[PASSAGE TO READ]:
Query Search Path

[mrferris]

What was wrong?

portal_historyTraceRecursiveFindContent endpoint's output contains a list of nodes involved in a content query, but currently lacks a comprehensive trace of the query's search path.

How was it fixed?

Each content query trace is kept track of by a QueryTracer struct, that ultimately serializes to the following JSON format:

    {
         "found_content_at": "G",
         "origin": "A",
         "responses":
               "A": {
                       timestamp_ms: 0,
                       responded_with: ["B", "C", "D"],
               },
               "B": {
                       timestamp_ms: 124,
                       responded_with: ["E", "F", "G"],
               },
              "C": {
                      timestamp_ms: 150,
                      responded_with: [],
               },
              "G": {
                       timestamp_ms: 200,
                       responded_with: [],
               },
     }

where each letter is an ENR.
Each entry in responses is a map of a remote node's ENR to the list of ENRs that it responded with because it didn't have the content. origin is the local node, and the responses entry for the origin node shows the nodes that were closest to the content in its own routing table. The entry for the found_at node should have an empty responded_with field, as it is only used to mark the timestamp at which the content was received.

Each node's timestamp_ms field contains the number of milliseconds that elapsed between the query beginning and the response from the node being received.

Note that only the first node that responded with a given node A will have A in their responded_with list, so only the actual route taken is present in the data rather than other hypothetical routes. This means that many nodes will have empty responded_with arrays. These nodes did respond, but not with anything that hasn't already been seen in the query. This is the case for C in the example above.

A full visualization of a query using this data format is done here: https://github.com/pipermerriam/glados/pull/28

Here's a screenshot:

and here's the route highlighted on a successful query:

To-Do

• Add timestamps
• Use ENRs instead of Node IDs
• Include data to distinguish between no response from a node and no progress toward content from a node
• Unit tests
• Add entry to the release notes
• Clean up commit history

[jacobkaufmann]

Neither approving or requesting changes because I want to get your thoughts on the comments.

I'm also not sure how I feel about changing the query callback response type for FindContent. An alternative would be to create a struct for that type and include a field for the trace, which could be wrapped in an Option. I don't have a problem with doing the trace for all queries, because it could be useful for metrics, but I'm not sure it should be included in the response for non-trace find content queries.

I also find the structure of the response confusing, particularly the omission of previously returned ENRs from the arrays. If each response is timestamped, then you could infer the path if you assume that you only query a node the first time you see it. Alternatively, you could include a field in the response dedicated to representing the path.

[perama-v]

Very nice. Looks good to me. Tested by making a query (portal_historyTraceRecursiveFindContent) and inspecting the results.

I notice that the resulting "responses" includes the nodes own ID and includes "responded_with": ["node_x", "node_y", ...] for itself. This seems ok/useful, just wanted to note it.

[ACTIONS TO TAKE]:
1 > In the query search path thread, what does each letter in the sample output stand for?
2 > In the query search path thread, rewrite the part that opens with the words "Each node's timestamp_ms" and closes with "node being received.", putting "seconds" in place of "milliseconds".

Dataset items
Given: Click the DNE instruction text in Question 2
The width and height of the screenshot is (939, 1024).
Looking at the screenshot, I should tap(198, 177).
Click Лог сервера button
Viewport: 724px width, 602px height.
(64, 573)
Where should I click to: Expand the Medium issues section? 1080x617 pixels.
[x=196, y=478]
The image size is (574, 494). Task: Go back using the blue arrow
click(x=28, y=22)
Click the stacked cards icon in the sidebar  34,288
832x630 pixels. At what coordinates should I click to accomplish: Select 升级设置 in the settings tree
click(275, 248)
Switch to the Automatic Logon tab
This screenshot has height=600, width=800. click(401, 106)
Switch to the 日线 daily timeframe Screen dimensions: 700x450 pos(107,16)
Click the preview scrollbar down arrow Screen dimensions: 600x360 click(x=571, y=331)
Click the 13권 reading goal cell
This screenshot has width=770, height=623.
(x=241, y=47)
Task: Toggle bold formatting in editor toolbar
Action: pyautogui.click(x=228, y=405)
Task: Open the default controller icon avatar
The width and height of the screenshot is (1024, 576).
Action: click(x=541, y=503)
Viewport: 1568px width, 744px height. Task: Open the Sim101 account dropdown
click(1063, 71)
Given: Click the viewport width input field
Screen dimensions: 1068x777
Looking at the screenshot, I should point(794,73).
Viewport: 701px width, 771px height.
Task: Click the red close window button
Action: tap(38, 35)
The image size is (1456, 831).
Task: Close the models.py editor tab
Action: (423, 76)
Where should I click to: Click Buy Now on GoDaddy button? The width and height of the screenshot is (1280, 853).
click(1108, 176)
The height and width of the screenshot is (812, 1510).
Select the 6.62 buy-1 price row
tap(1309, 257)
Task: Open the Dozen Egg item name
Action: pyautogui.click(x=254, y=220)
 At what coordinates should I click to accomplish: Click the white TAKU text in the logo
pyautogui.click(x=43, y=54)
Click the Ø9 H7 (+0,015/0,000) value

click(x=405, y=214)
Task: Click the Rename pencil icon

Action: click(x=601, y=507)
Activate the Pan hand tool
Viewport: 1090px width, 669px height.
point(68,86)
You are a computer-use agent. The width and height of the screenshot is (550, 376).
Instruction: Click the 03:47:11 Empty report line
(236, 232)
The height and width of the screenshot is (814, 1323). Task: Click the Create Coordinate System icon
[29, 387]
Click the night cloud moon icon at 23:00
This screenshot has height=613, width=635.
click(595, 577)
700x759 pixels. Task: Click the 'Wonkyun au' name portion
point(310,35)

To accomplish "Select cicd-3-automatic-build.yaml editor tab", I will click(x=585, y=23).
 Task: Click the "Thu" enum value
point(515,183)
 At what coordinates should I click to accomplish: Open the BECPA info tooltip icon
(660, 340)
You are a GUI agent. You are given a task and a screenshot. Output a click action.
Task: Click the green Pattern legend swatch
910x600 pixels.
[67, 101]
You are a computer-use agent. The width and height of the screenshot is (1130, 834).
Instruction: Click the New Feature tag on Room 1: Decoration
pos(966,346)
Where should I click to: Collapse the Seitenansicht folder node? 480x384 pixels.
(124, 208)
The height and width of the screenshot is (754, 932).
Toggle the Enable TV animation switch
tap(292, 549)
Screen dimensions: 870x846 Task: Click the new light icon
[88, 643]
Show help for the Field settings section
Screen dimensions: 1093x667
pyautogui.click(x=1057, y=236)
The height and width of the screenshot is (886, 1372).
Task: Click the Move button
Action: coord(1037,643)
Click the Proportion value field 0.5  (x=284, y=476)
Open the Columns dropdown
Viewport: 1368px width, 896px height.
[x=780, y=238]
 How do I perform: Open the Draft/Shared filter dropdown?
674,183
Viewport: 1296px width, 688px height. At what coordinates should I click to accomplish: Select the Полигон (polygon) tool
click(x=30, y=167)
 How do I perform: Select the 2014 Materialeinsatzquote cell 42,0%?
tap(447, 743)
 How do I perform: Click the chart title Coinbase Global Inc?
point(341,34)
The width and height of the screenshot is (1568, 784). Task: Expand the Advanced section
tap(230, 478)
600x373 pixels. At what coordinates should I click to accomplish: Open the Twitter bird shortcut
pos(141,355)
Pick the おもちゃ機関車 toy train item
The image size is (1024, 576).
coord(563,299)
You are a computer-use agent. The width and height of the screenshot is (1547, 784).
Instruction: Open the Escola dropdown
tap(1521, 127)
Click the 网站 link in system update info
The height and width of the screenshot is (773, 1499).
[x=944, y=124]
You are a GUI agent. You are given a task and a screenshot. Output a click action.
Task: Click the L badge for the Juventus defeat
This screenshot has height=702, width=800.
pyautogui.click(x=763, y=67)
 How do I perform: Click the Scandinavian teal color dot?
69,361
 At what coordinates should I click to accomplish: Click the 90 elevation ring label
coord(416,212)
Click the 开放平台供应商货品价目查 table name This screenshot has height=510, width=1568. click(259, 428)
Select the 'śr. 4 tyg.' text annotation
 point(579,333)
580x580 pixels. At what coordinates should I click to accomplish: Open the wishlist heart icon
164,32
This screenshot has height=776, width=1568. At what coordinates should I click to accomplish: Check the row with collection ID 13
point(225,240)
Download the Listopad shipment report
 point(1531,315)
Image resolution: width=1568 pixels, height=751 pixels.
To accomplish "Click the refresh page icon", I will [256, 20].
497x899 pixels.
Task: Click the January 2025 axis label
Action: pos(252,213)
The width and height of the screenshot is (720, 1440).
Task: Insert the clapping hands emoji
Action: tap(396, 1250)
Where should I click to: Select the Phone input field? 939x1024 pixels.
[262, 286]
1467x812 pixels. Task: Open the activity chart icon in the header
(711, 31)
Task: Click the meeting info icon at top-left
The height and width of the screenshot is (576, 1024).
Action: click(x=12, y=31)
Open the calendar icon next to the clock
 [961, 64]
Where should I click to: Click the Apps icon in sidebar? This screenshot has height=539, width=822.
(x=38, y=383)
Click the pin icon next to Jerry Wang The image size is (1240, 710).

[ANSWERS TO THE TASKS]:
1 > Each letter is an ENR.

2 >
Each node's timestamp_ms field contains the number of seconds that elapsed between the query beginning and the response from the node being received.